● Exercise material

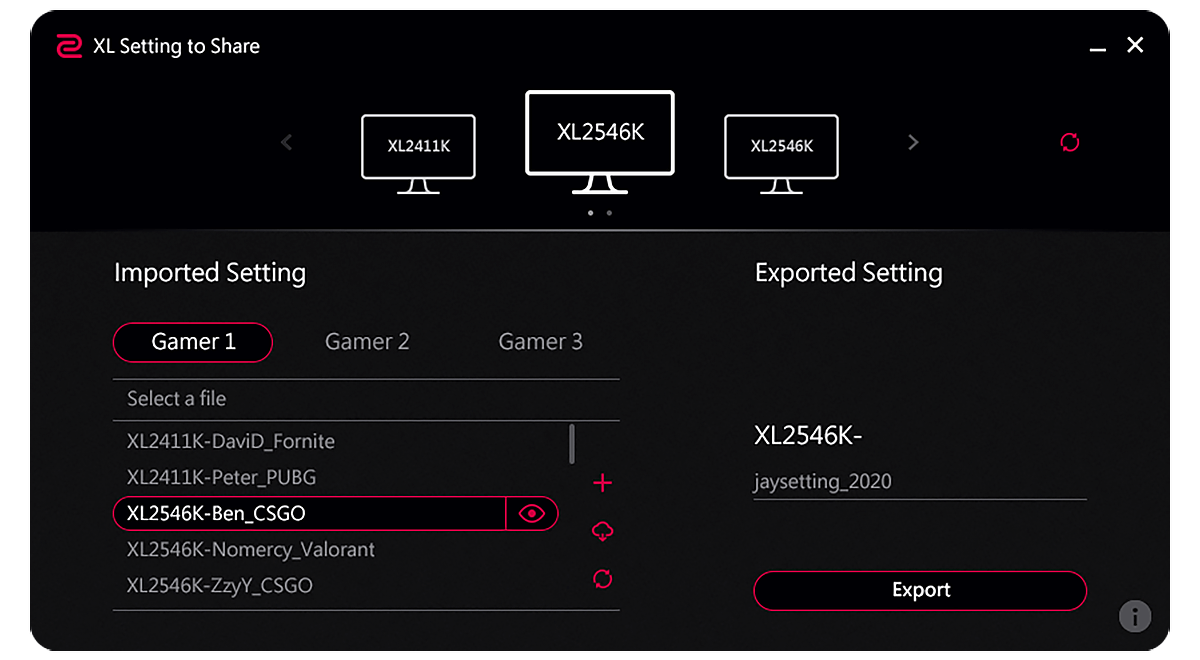Image resolution: width=1200 pixels, height=660 pixels.
Task: Click the jaysetting_2020 export name field
Action: click(x=920, y=482)
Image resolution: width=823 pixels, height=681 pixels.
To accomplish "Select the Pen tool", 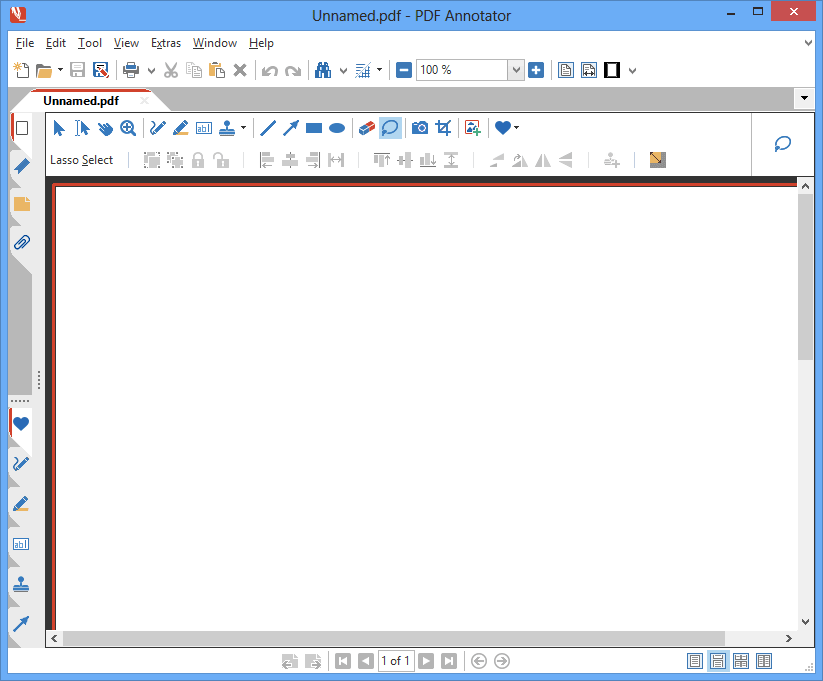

● Task goal
Output the text lines of these items as a JSON list of strings, one string per line, omitting blank lines and leaving out the pictures.

● Solution below
[
  "Image resolution: width=1200 pixels, height=660 pixels.",
  "Task: Click the jaysetting_2020 export name field",
  "Action: click(x=920, y=482)",
  "Image resolution: width=823 pixels, height=681 pixels.",
  "To accomplish \"Select the Pen tool\", "
]